[[ Material to process open ]]

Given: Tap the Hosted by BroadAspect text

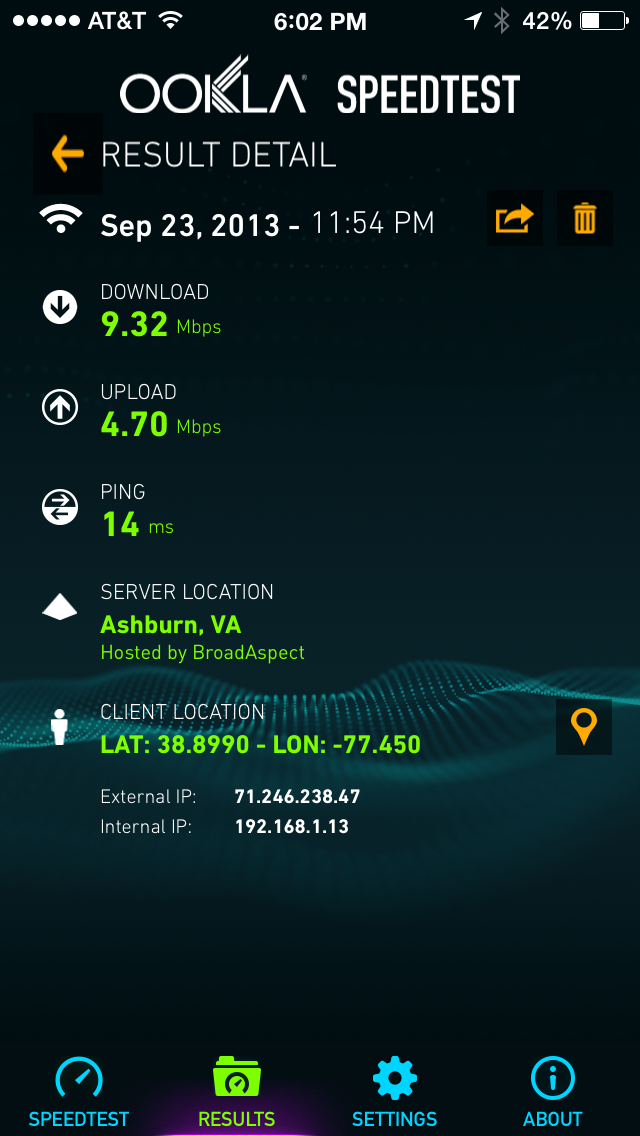Looking at the screenshot, I should click(x=203, y=653).
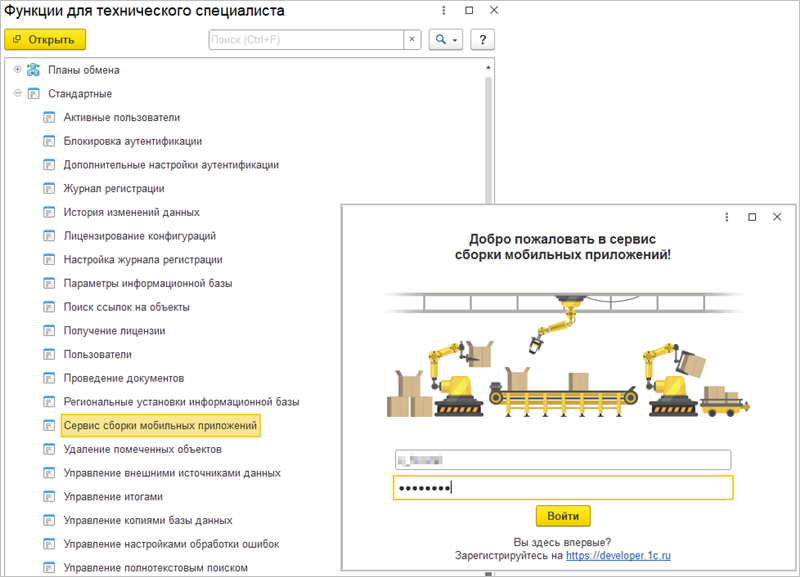This screenshot has height=577, width=800.
Task: Select Удаление помеченных объектов item
Action: [x=128, y=450]
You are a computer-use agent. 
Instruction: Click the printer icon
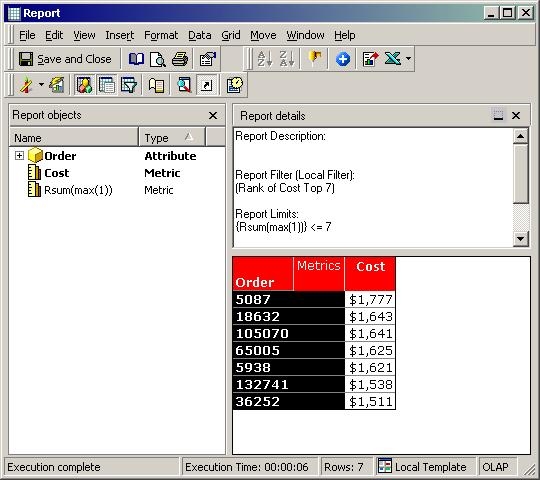(x=180, y=59)
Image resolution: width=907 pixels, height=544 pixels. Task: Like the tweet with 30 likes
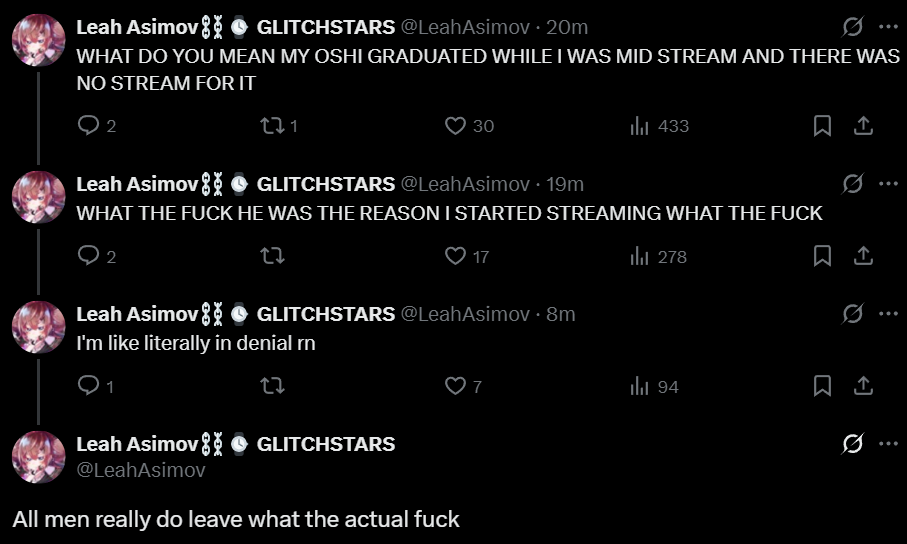[456, 126]
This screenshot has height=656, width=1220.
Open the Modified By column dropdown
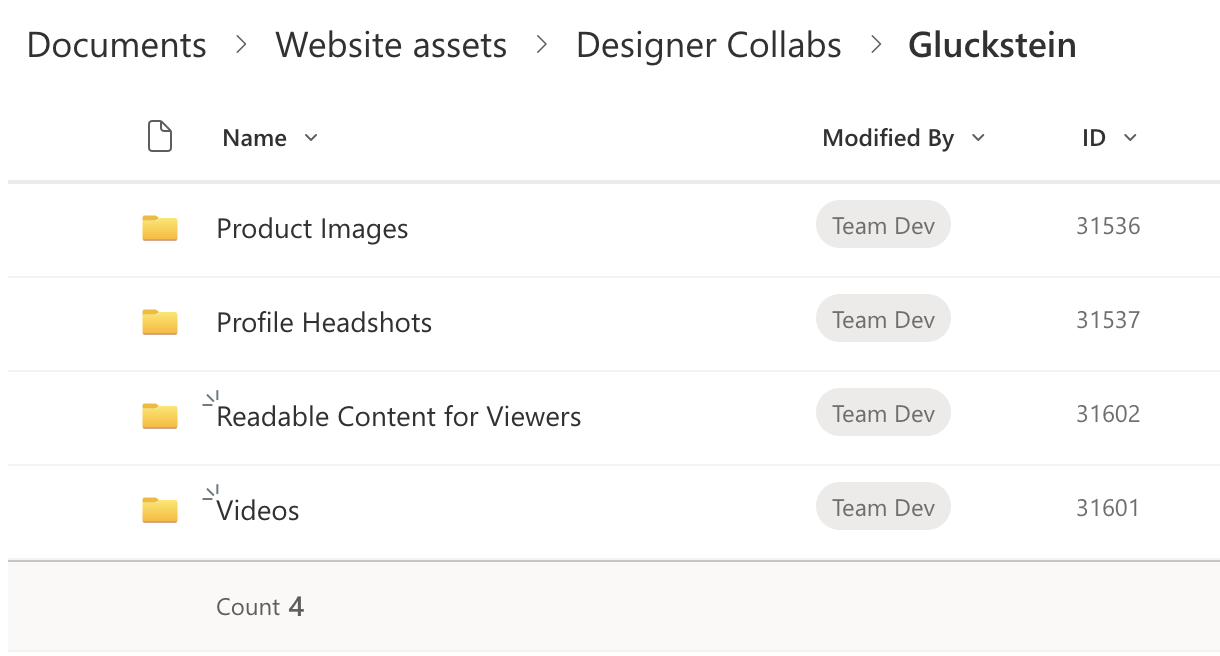pyautogui.click(x=978, y=138)
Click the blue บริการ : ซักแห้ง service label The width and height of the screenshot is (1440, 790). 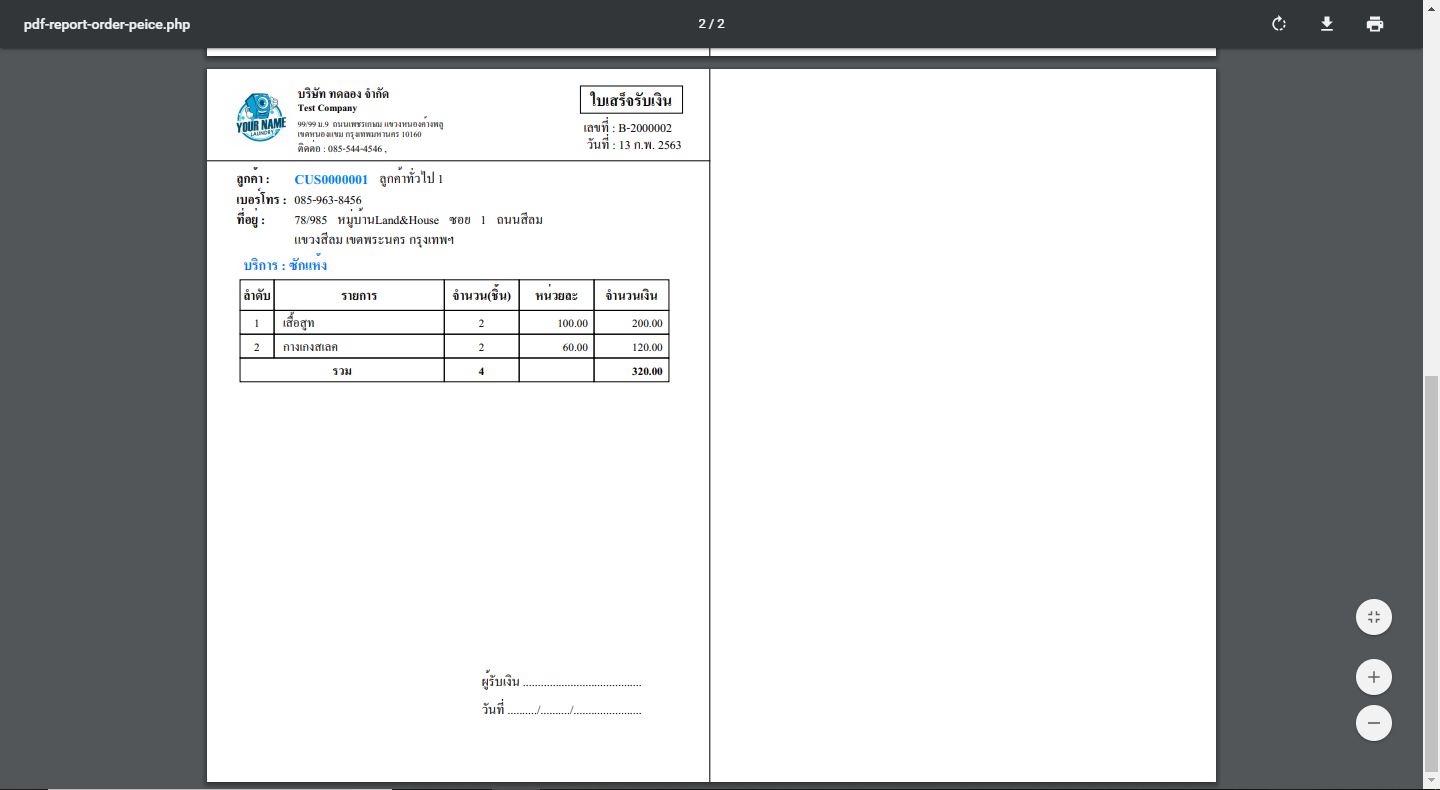285,265
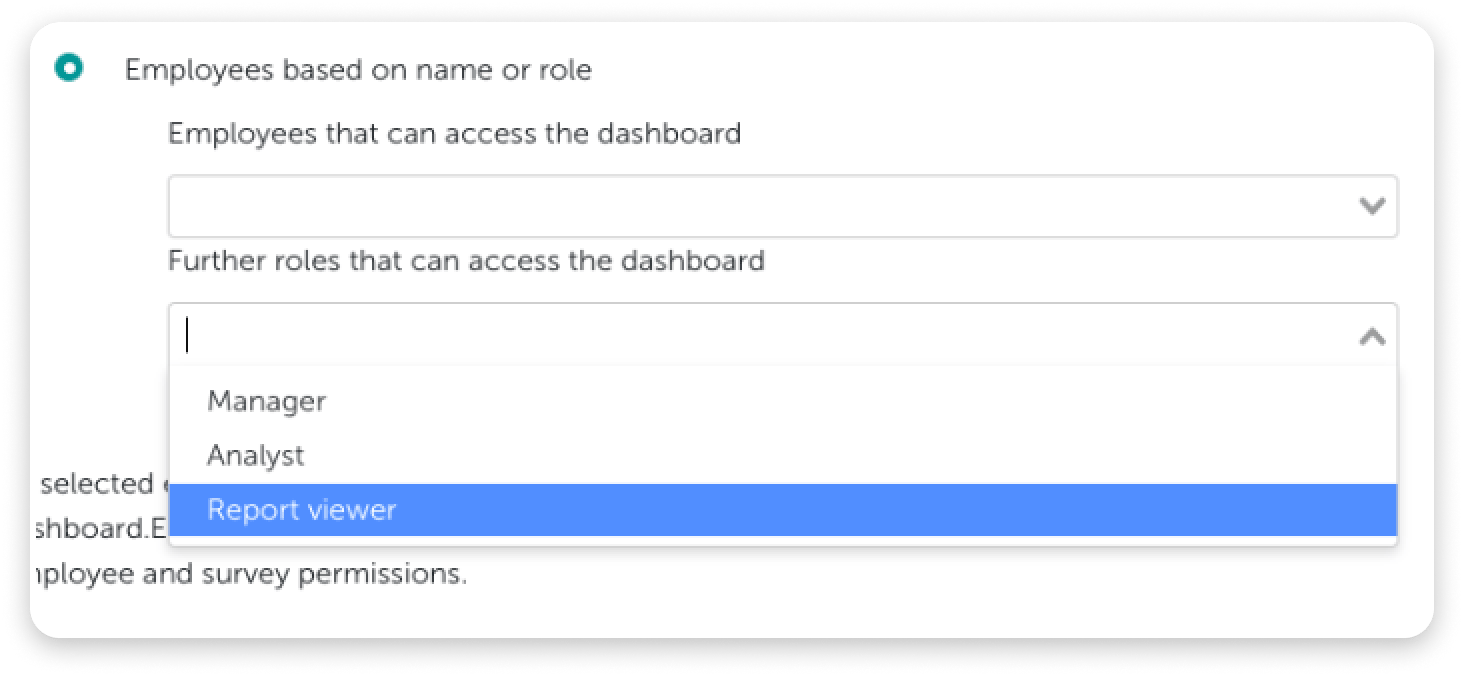Click the "Employees based on name or role" label
Viewport: 1464px width, 676px height.
[358, 70]
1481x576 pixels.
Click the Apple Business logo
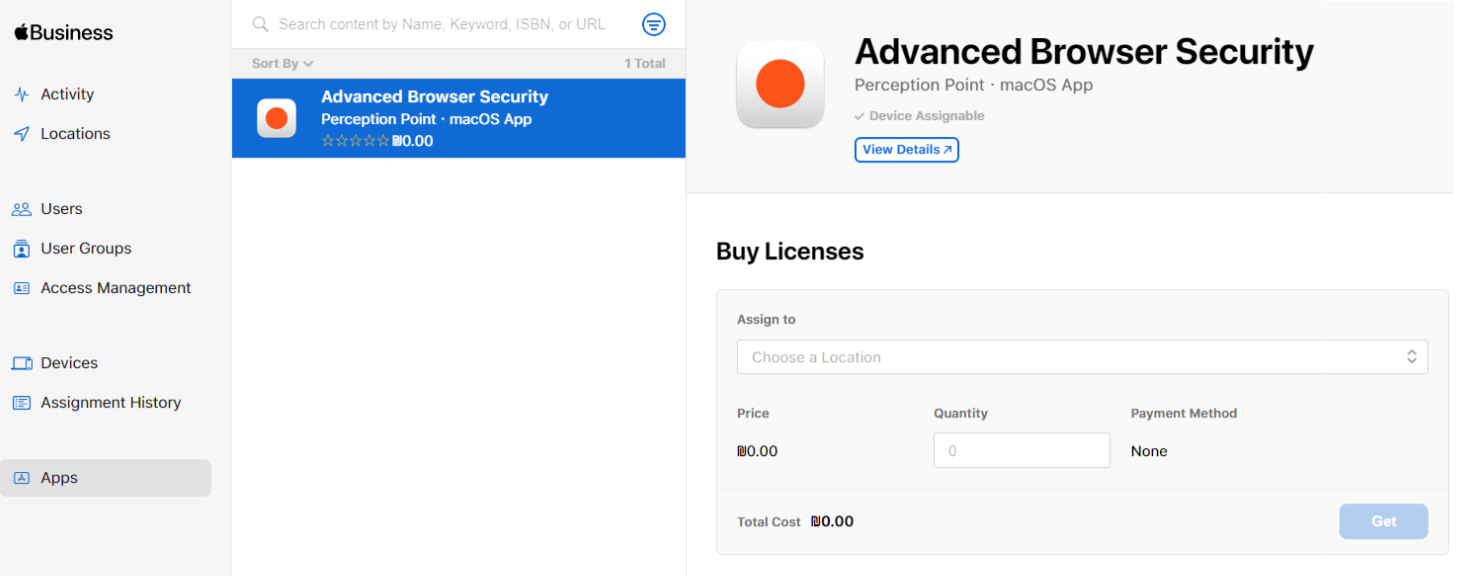(x=63, y=33)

[[ Material to process closed ]]

- **Brief**
Word for word, restate the lines above from the first through the one that contains "You are a computer-use agent.", and exclude all pictures.

- **Solved problem**
Given: Tap the Hosted by BroadAspect text

Looking at the screenshot, I should click(x=203, y=653).
This screenshot has height=577, width=800.
Task: Select Удаление помеченных объектов item
Action: [x=128, y=450]
You are a computer-use agent. 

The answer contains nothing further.